Of course, a lot of that money will be wasted. First, there are state and local elected officials, who often treat new money from Washington as a lotto jackpot and view the stipulations for their use as suggestions. It may be redirected to uses only tangential to housing or it may simply replace resources that were being spent, resulting in fewer new resources than would be expected. Or, even if spent as directed, it may exacerbate distortions in the housing market that will further reduce the overall supply of affordable housing. Several Reason studies examining particular programs in California are cited at the end of my testimony.

Housing policy has often created distortions which can be gamed by many of the players. There are of course some developers and landlords who have manipulated the system. In many places, inclusionary zoning restrictions, which mandate that a certain percentage of a development be set-aside for low-income groups, have sparked a cottage industry in the selling and buying of these set-asides. While lucrative for some, they fail to improve the lives of families searching for housing.

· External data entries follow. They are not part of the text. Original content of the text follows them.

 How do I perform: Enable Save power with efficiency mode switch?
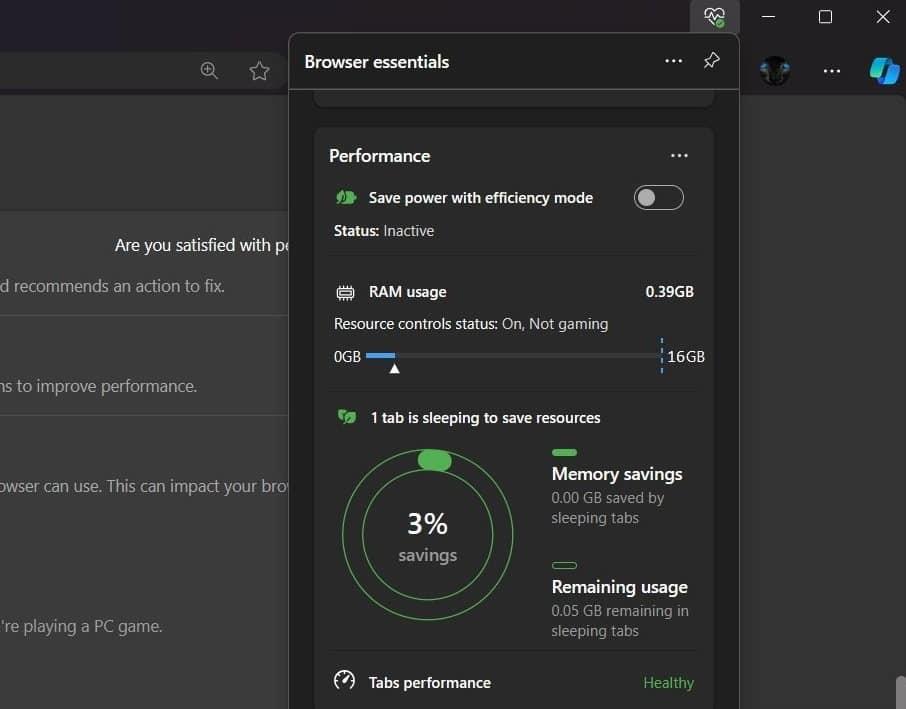pos(659,198)
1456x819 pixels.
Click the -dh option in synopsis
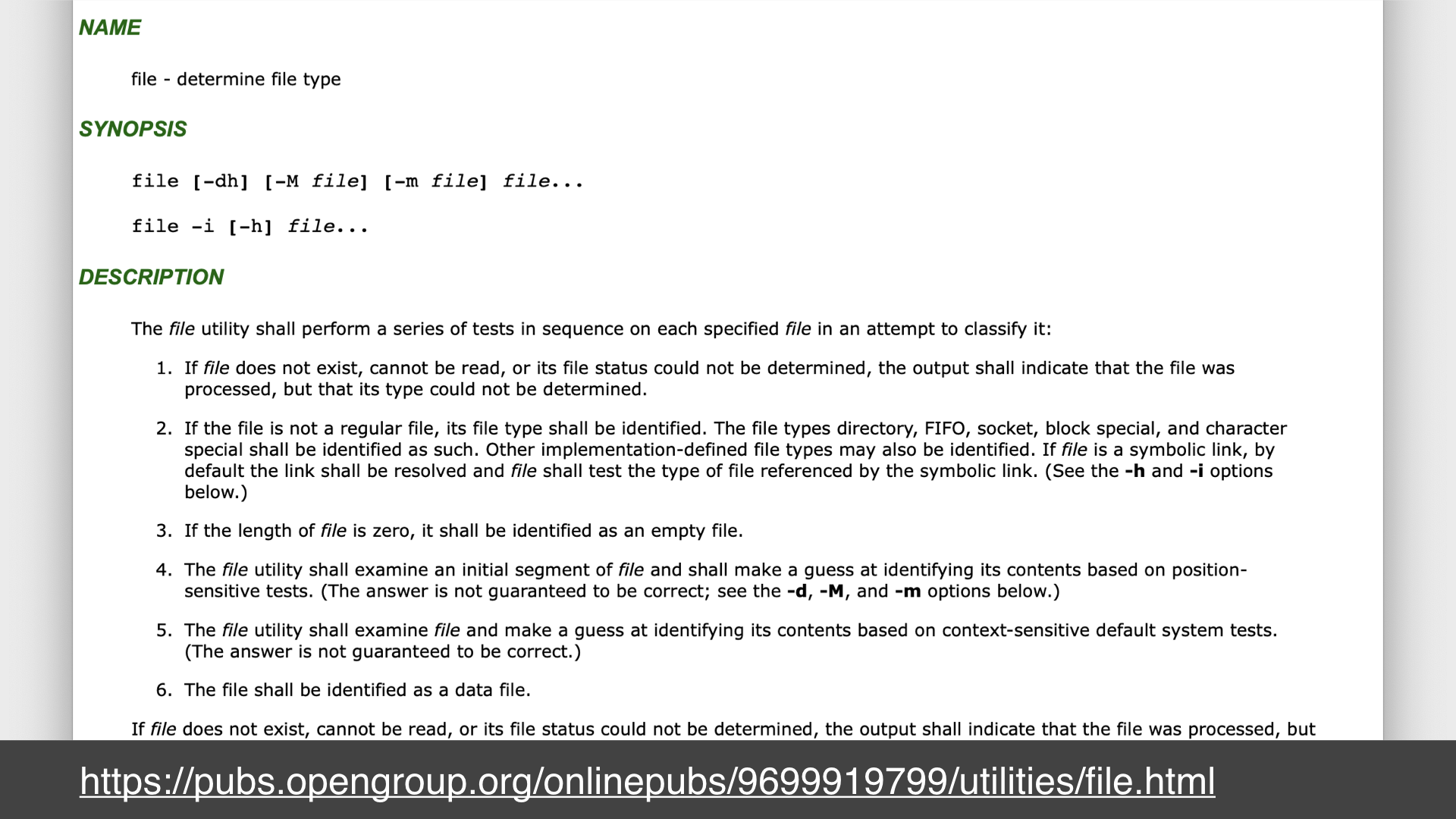pos(217,180)

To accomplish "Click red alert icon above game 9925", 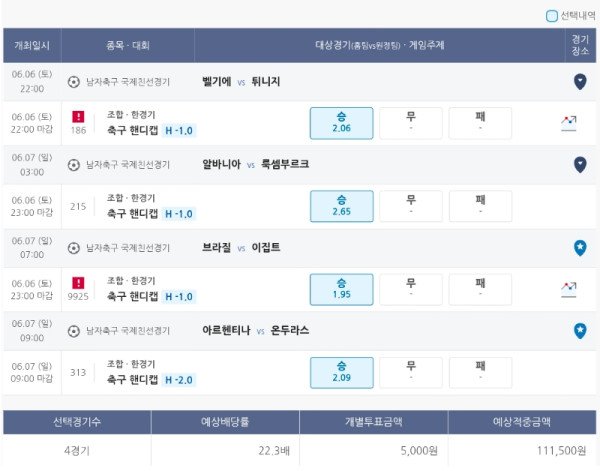I will tap(78, 283).
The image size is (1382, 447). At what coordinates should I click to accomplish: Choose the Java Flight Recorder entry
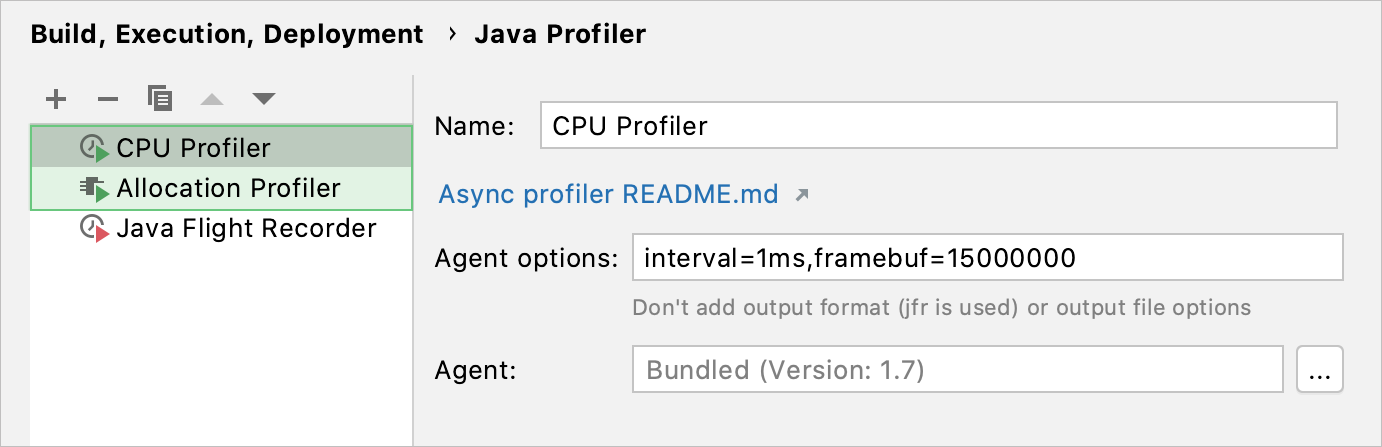coord(246,229)
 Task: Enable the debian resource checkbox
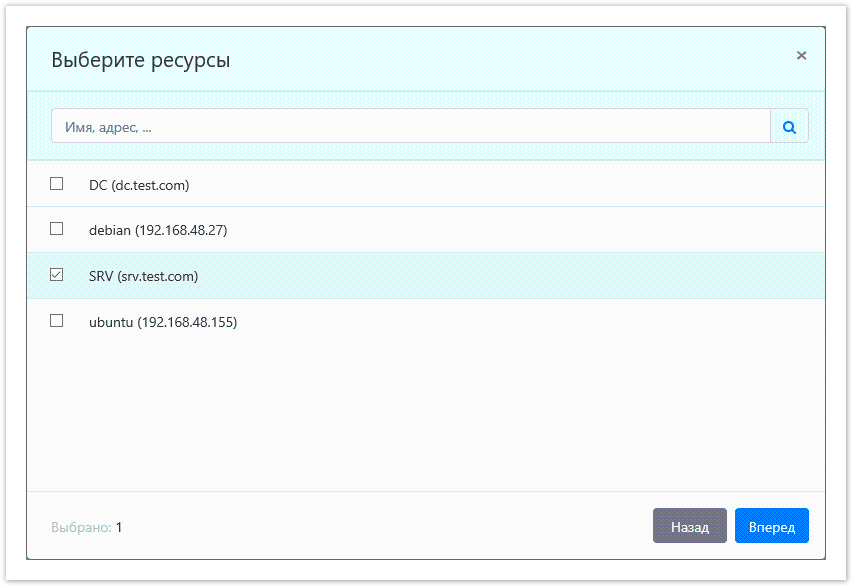(x=57, y=229)
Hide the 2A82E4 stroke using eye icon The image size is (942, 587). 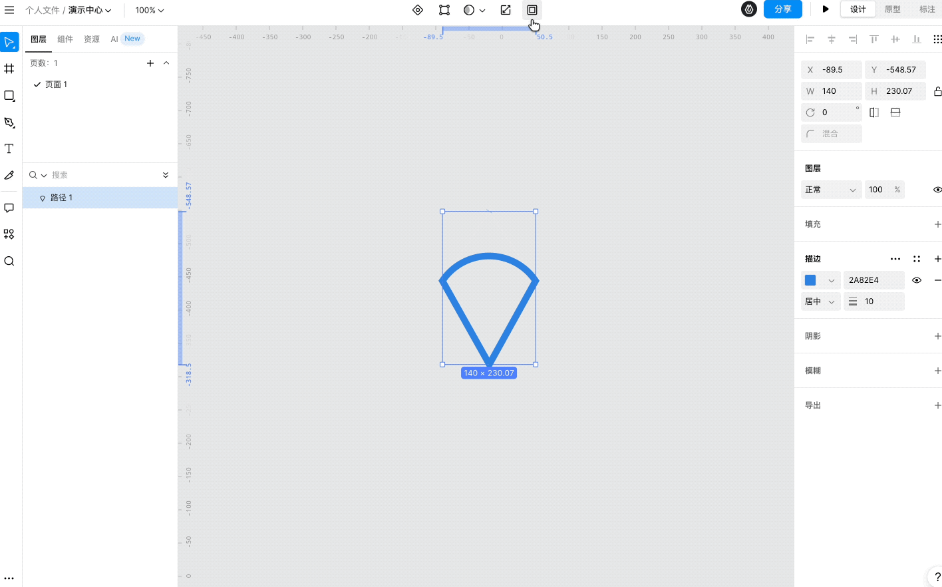coord(916,281)
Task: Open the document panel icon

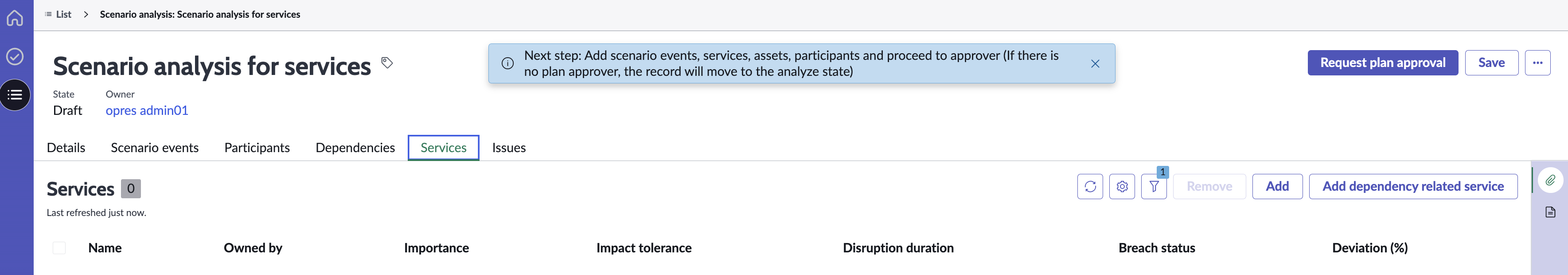Action: (x=1550, y=212)
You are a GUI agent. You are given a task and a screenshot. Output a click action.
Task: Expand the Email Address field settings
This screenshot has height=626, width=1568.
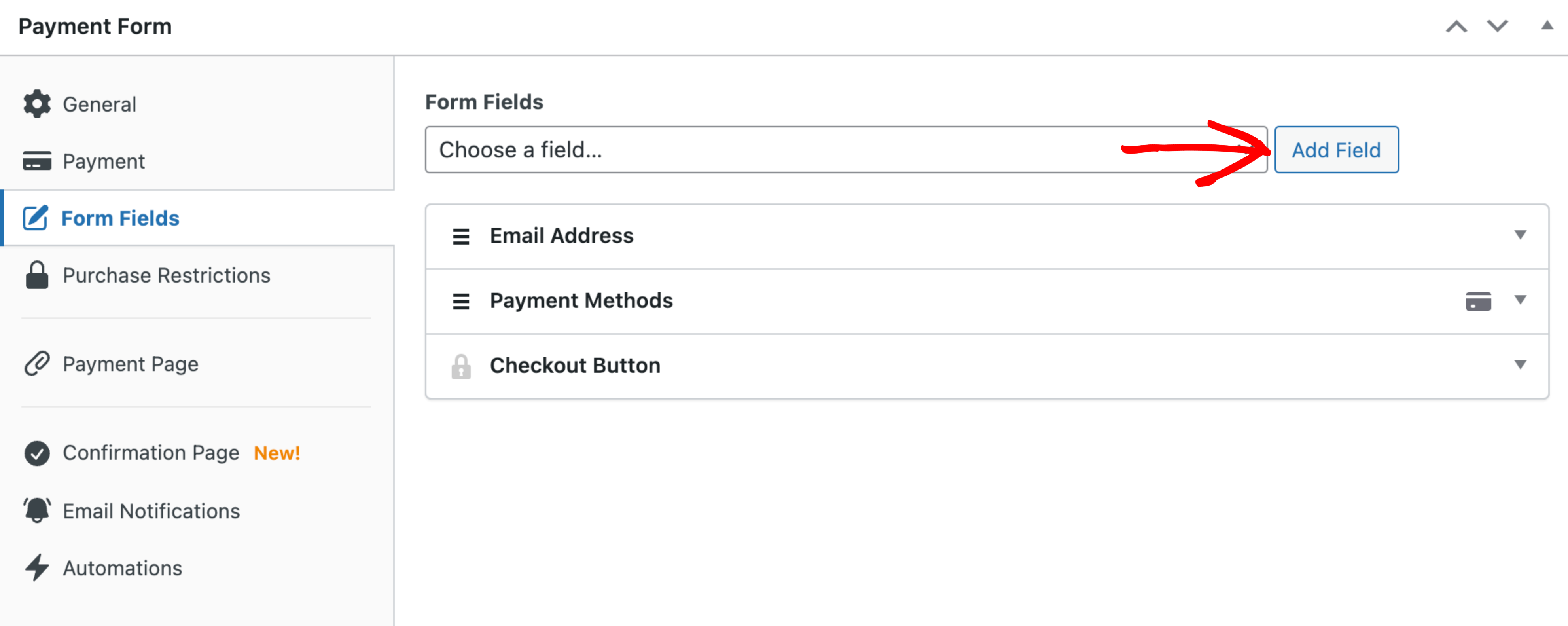click(1520, 235)
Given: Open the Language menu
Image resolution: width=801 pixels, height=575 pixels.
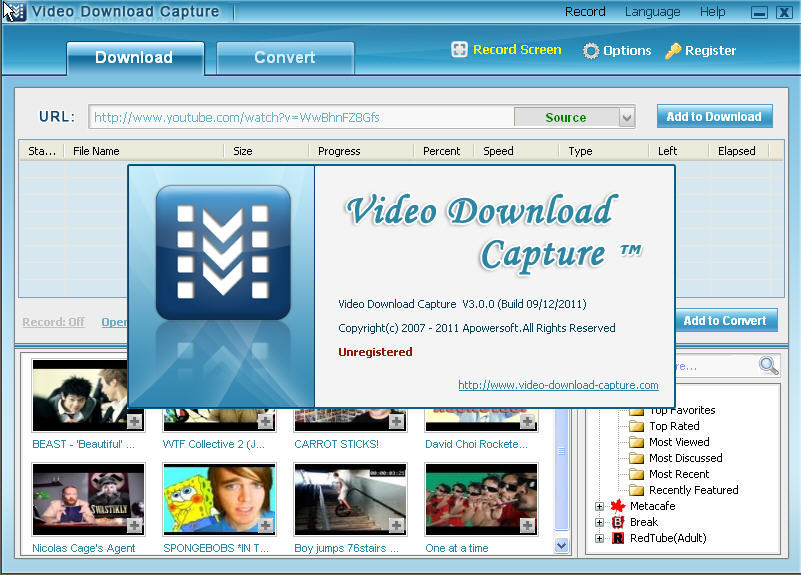Looking at the screenshot, I should pyautogui.click(x=652, y=12).
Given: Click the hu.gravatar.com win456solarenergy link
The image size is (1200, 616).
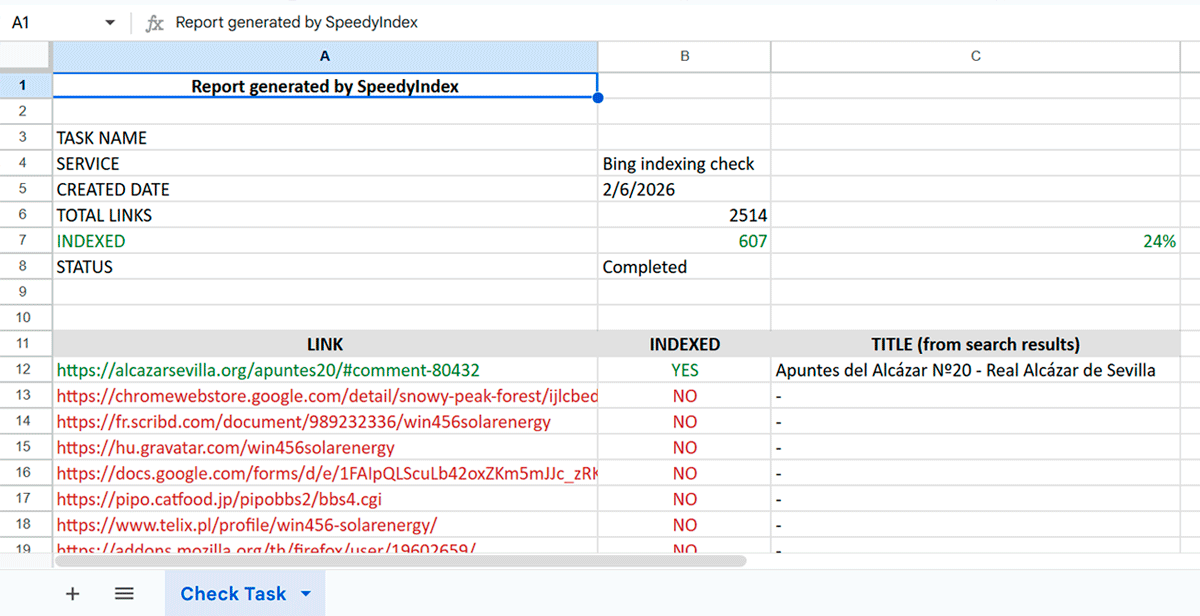Looking at the screenshot, I should [x=225, y=448].
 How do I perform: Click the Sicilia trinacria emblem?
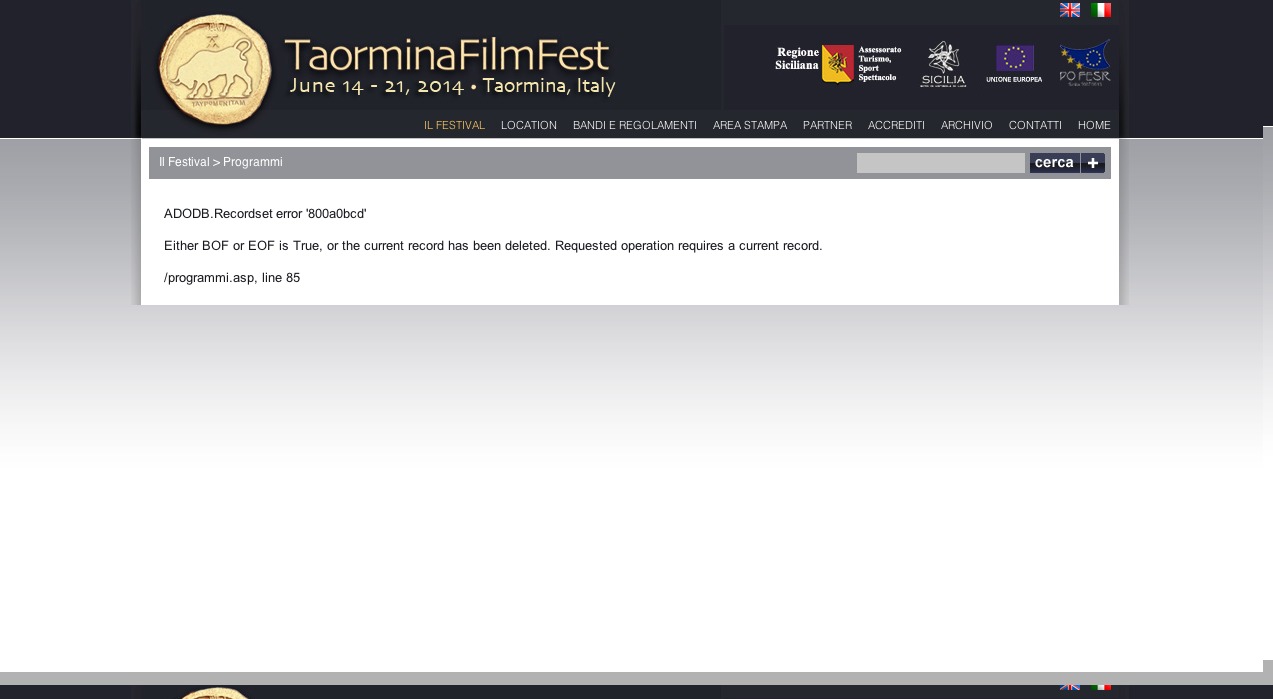[942, 63]
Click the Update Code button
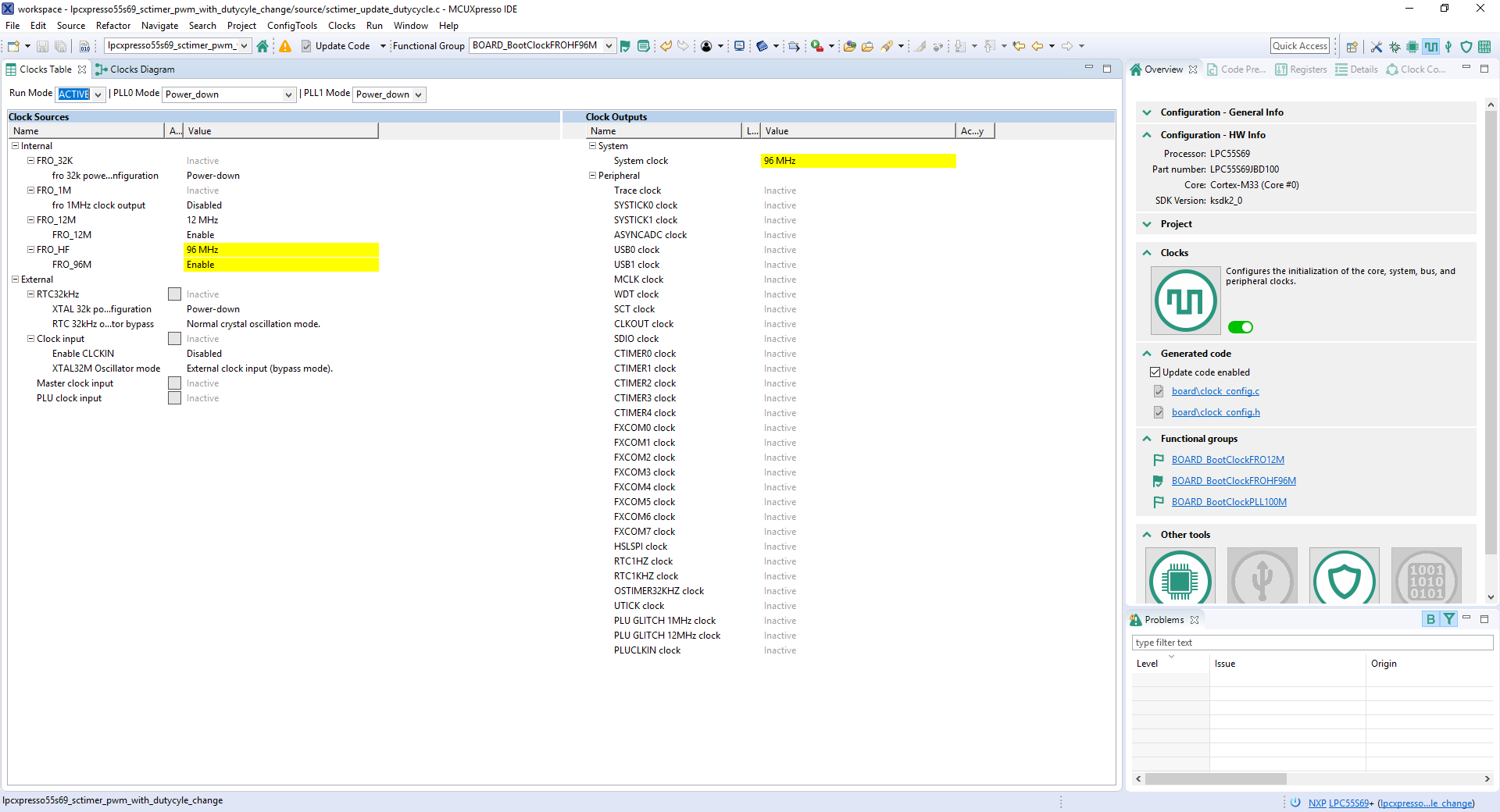This screenshot has width=1500, height=812. pyautogui.click(x=336, y=46)
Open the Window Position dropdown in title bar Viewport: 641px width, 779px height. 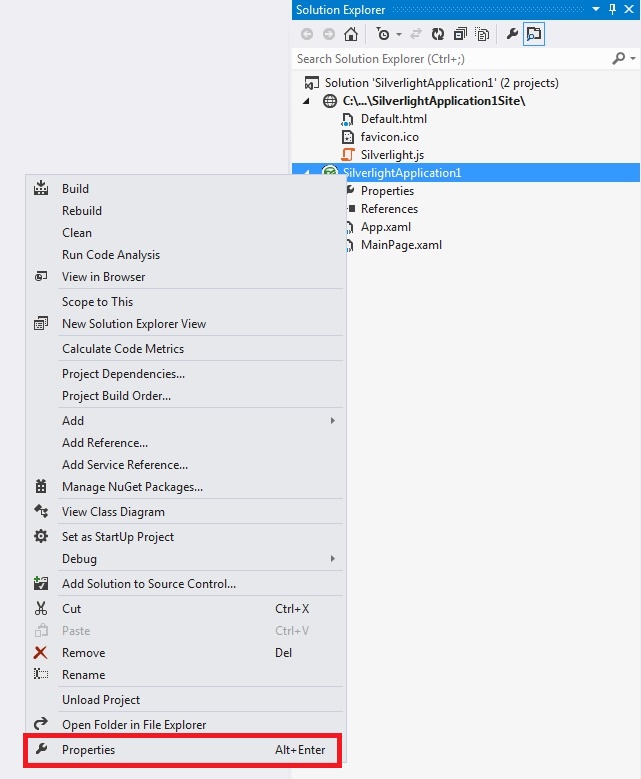click(x=597, y=9)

Moreover, statistical analyses of these programs by economists at San Jose State University found that cities that adopted inclusionary housing programs experienced dramatic declines in private market housing construction. The number of units created through these programs were minor compared to the measured need in these communities and could not come close to compensating for the lower level of housing construction in these communities. In Los Angeles and Orange Counties, for example, 17,296 fewer homes were produced in the eight cities with inclusionary zoning ordinances while just 770 “affordable” units were produced. Because housing supply was reduced but lower rate housing was subsidized through the private market, the effect of the inclusionary housing ordinances was to increase housing prices by $33,000 to $66,000 per unit.

I would be remiss if I didn’t mention one particular organization that has carved itself a lucrative niche from housing programs. The Association of Community Organizations for Reform Now (ACORN) is a multi-national conglomerate that acts as the umbrella for more than 70 organizations. Among these are a number of state housing associations or corporations, as well as the ACORN Housing Corporation, which operates nationally. In the mid-1990s, the ACORN Housing Corporation received a $1.1 million grant from the AmeriCorp program to train AmeriCorp workers to assist low-income families trying to purchase a home. According to evidence uncovered by the program’s Inspector General in 1994, these workers were directed to inform these families that they had to become dues-paying ACORN members in order to receive the assistance. Because they effectively were using the grant to increase the membership of ACORN, which engages in political advocacy, AmeriCorp terminated the grant.

This commingling of government grants between affiliated organizations and the ACORN political organization continues. According to tax records, between 1997 and 2003, ACORN Housing Corporation received more than $11 million in government grants. Almost half, over $5 million, was paid out to other ACORN entities as either fees, rent, or grants.

The examples of ACORN’s misuse of government grants, especially housing grants, are too many to cover in this single hearing. I would be happy to provide the Committee with other instances, but suffice it to say that it stretches back for thirty years. In almost all cases, the misuse of funds has been tied to political advocacy. The prospect that such an organization -rather than low and middle income Americans-could benefit from a new infusion of federal housing resources is troubling.

Even if Congress were able to construct a Housing Fund in such a way that such waste and abuse were eliminated and it were certain that every single dollar went to affordable housing initiatives, it couldn’t achieve its intended goal. There isn’t a lack of resources to build housing; there is an overabundance of regulation limiting the construction of any housing. This causes a bottleneck that is felt through every segment of the housing market.

Thank you. I would be happy to take any questions you have.